|Title||Predicting Unstable Software Benchmarks using Static Source Code Features|
|Project(s)||Department of Engineering Complex Software Systems, AIT4CR: AI-Powered Testing Infrastructure for Cancer Registry System|
|Publication Type||Talks, contributed|
|Year of Publication||2022|
|Location of Talk||International Conference on Software Engineering (ICSE)|
|Type of Talk||Journal-First Paper Presentation|
Software benchmarks are only as good as the performance measurements they yield. Unstable benchmarks show high variability among repeated measurements, which causes uncertainty about the “true” performance of the measured software unit and complicates reliable change assessment. Conversely, if multiple repeated measurements have low variability, i.e., the distribution of the measurement results is narrow, a benchmark is considered stable. However, if a benchmark is stable or unstable only becomes evident after it has been executed, and its results are available.
In this paper, we introduce a machine-learning-based approach to predict a benchmark’s stability without executing it. Our approach statically extracts 58 source code features, for both benchmark code and code called by a benchmark. It parses the abstract syntax trees (ASTs) of all functions, counts the occurrences of each feature for each function, computes the reachable functions from a benchmark with static call graphs (CGs), sums up the feature occurrences for each benchmark, and feeds the features into a binary classifier. Inspired by previous software performance research, the employed features act as proxies for performance variability (and consequently benchmark stability) and are related to: (1) meta information, e.g., lines of code (LOC); (2) programming language elements, e.g., conditionals or loops; (3) potentially performance-impacting standard library calls, e.g., file and network input/output (I/O).
To assess our approach’s effectiveness, we perform a large-scale experiment on 4,461 Go performance benchmarks coming from 230 open-source software (OSS) projects.
First, we assess the prediction performance of our machine learning models using 11 binary classification algorithms. We find that Random Forest performs best with good prediction performance from 0.79 to 0.90, and 0.43 to 0.68, in terms of Area Under the Curve (AUC) and Matthews Correlation Coefficient (MCC), respectively.
Second, we carry out four sensitivity analyses to investigate the impact on the prediction performance, if the model is trained (1) with different variability thresholds that consider a benchmark as stable or unstable, (2) on benchmark executions with a varying number of measurement repetitions, (3) after applying specific pre-processing steps to remove co-linear and multi-colinear features as well as perform class-rebalancing on the training set, and (4) for different variability measures used as the dependent variable. We find that our model performs best when trained on larger thresholds (10%) and executions from more repetitions (30). While feature pre-processing does not have an impact across all studied algorithms, removing co-linear and multi-co-linear improves Random Forrest’s prediction performance by 0.023 MCC and 0.005 AUC. The model shows varying prediction performance, depending on which variability measures is used as dependent variable.
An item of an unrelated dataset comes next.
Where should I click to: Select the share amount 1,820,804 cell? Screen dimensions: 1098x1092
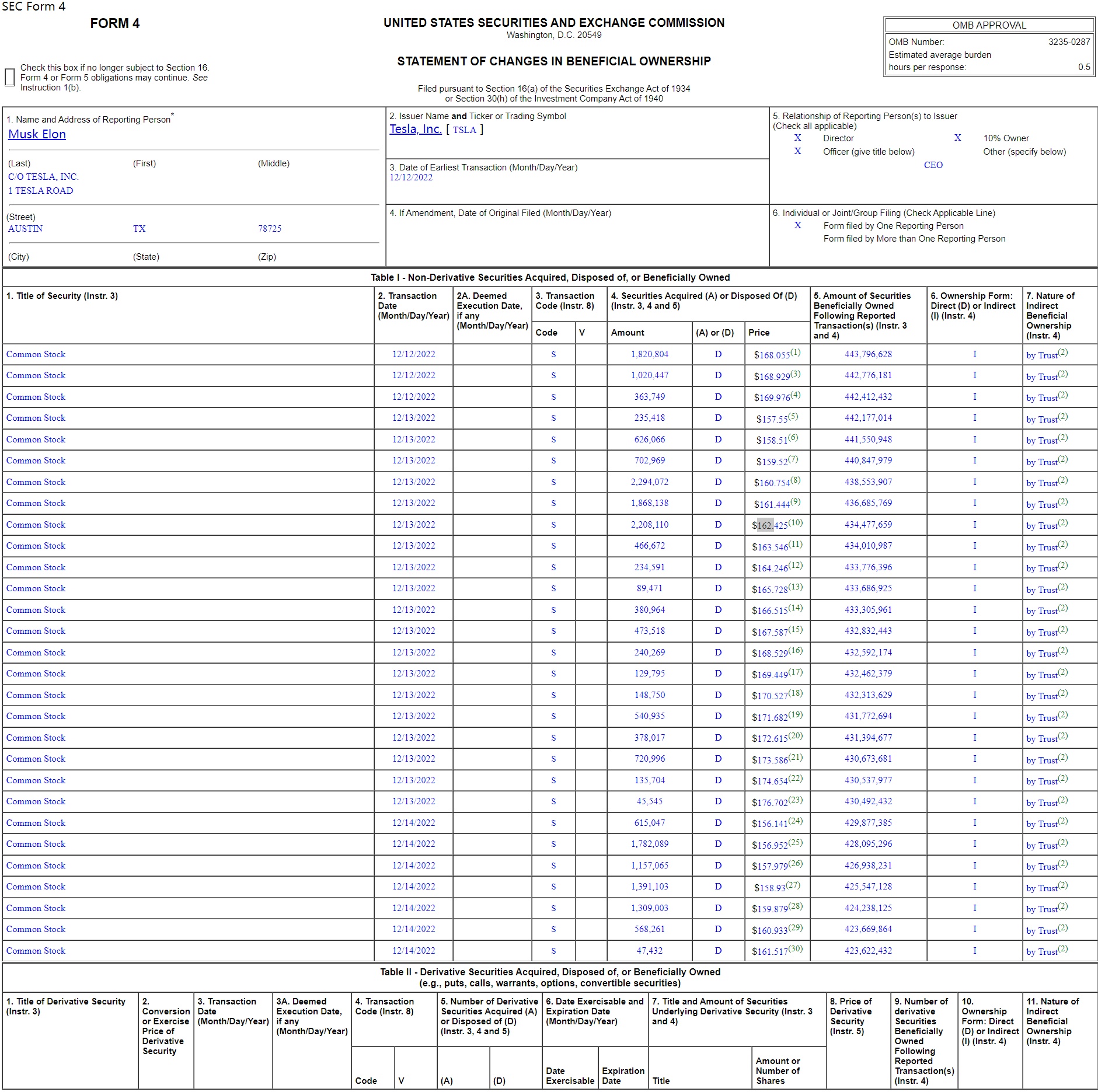[649, 354]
However, it performs well across all three studied measures.
Third, we perform feature importance analyses for individual features and feature categories. We find that 7 features related to meta-information, slice usage, nested loops, and synchronization application programming interfaces (APIs) are individually important for good predictions; and that the combination of all features of the called source code is paramount for our model, while the combination of features of the benchmark itself is less important.
Our results show that although benchmark stability is affected by more than just the source code, we can effectively utilize machine learning models to predict whether a benchmark will be stable or not ahead of execution. This enables spending precious testing time on reliable benchmarks, supporting developers to identify unstable benchmarks during development, allowing unstable benchmarks to be repeated more often, estimating stability in scenarios where repeated benchmark execution is infeasible or impossible, and warning developers if new benchmarks or existing benchmarks executed in new environments will be unstable.